Identified in 1998, apelin is the endogenous ligand of the G-protein-coupled apelin receptor (APJ) and is expressed in various organs, including the heart, lung, liver and brain (11). In clinical settings, the plasma levels of apelin have been reported to decrease in patients with cardiac dysfunction (12,13); however, patients with a ventricular assist device exhibited marked increases in apelin levels in the left ventricle (14). A previous study demonstrated that the apelin/APJ signaling pathway was involved in the maintenance of cardiac function; apelin treatment protected the heart in a rat model of ischemia/reperfusion injury (15). Therefore, the apelin/APJ signaling pathway may be a novel target in the treatment of heart failure.

Exercise data ::

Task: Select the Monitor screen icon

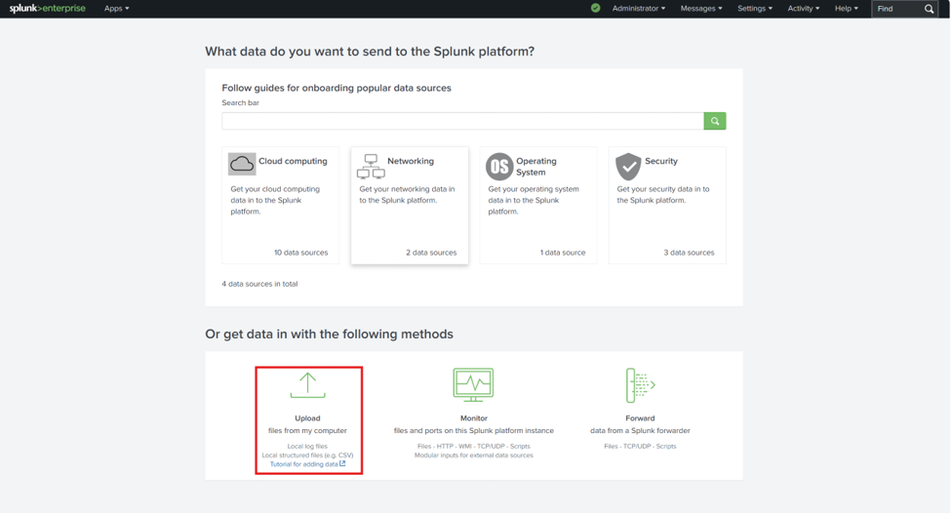Action: pos(473,384)
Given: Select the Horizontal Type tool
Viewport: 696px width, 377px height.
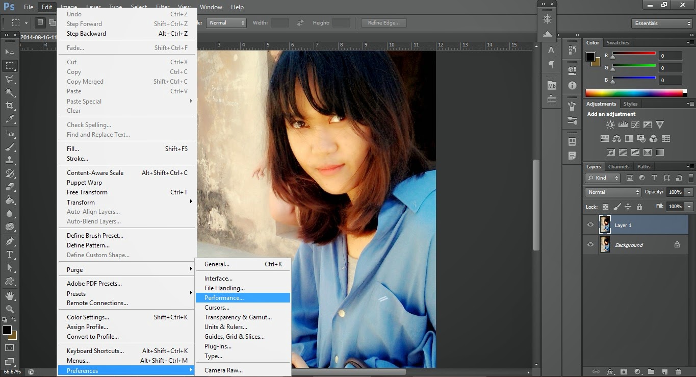Looking at the screenshot, I should [10, 255].
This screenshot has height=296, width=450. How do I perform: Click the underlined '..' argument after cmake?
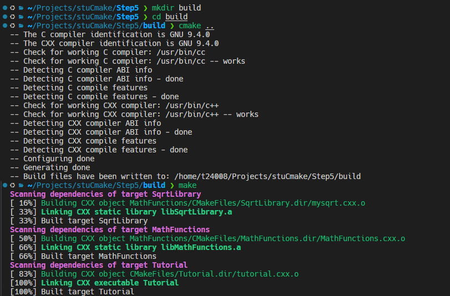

Work instruction 1 :: Repeat word for word the part of the apelin passage that opens with the words containing "Identified in 1998, apelin" and closes with "of heart failure.".
Work instruction 2 :: Recast the apelin passage's paragraph beginning "Identified in 1998" as a short bulleted list that keeps its main facts.
Work instruction 3 :: Using the apelin passage, state whether each statement agrees with it, answering yes or no and quoting the deciding words: (a) Apelin was identified in 1998. (b) Plasma apelin levels have been reported to rise in patients with cardiac dysfunction. (c) Apelin treatment protected the heart in a rat model of ischemia/reperfusion injury.

Answer section 1 ::
Identified in 1998, apelin is the endogenous ligand of the G-protein-coupled apelin receptor (APJ) and is expressed in various organs, including the heart, lung, liver and brain (11). In clinical settings, the plasma levels of apelin have been reported to decrease in patients with cardiac dysfunction (12,13); however, patients with a ventricular assist device exhibited marked increases in apelin levels in the left ventricle (14). A previous study demonstrated that the apelin/APJ signaling pathway was involved in the maintenance of cardiac function; apelin treatment protected the heart in a rat model of ischemia/reperfusion injury (15). Therefore, the apelin/APJ signaling pathway may be a novel target in the treatment of heart failure.

Answer section 2 ::
- Apelin was identified in 1998. It is the endogenous ligand of the G-protein-coupled apelin receptor (APJ).
- It is expressed in organs including the heart, lung, liver and brain.
- Plasma apelin levels have been reported to decrease in patients with cardiac dysfunction.
- Patients with a ventricular assist device showed marked increases in apelin levels in the left ventricle.
- The apelin/APJ signaling pathway is involved in maintaining cardiac function. Apelin treatment protected the heart in a rat model of ischemia/reperfusion injury.
- The pathway may be a novel target for treating heart failure.

Answer section 3 ::
(a) Yes: "Identified in 1998, apelin is the endogenous ligand of the G-protein-coupled apelin receptor (APJ)"
(b) No: "the plasma levels of apelin have been reported to decrease in patients with cardiac dysfunction"
(c) Yes: "apelin treatment protected the heart in a rat model of ischemia/reperfusion injury"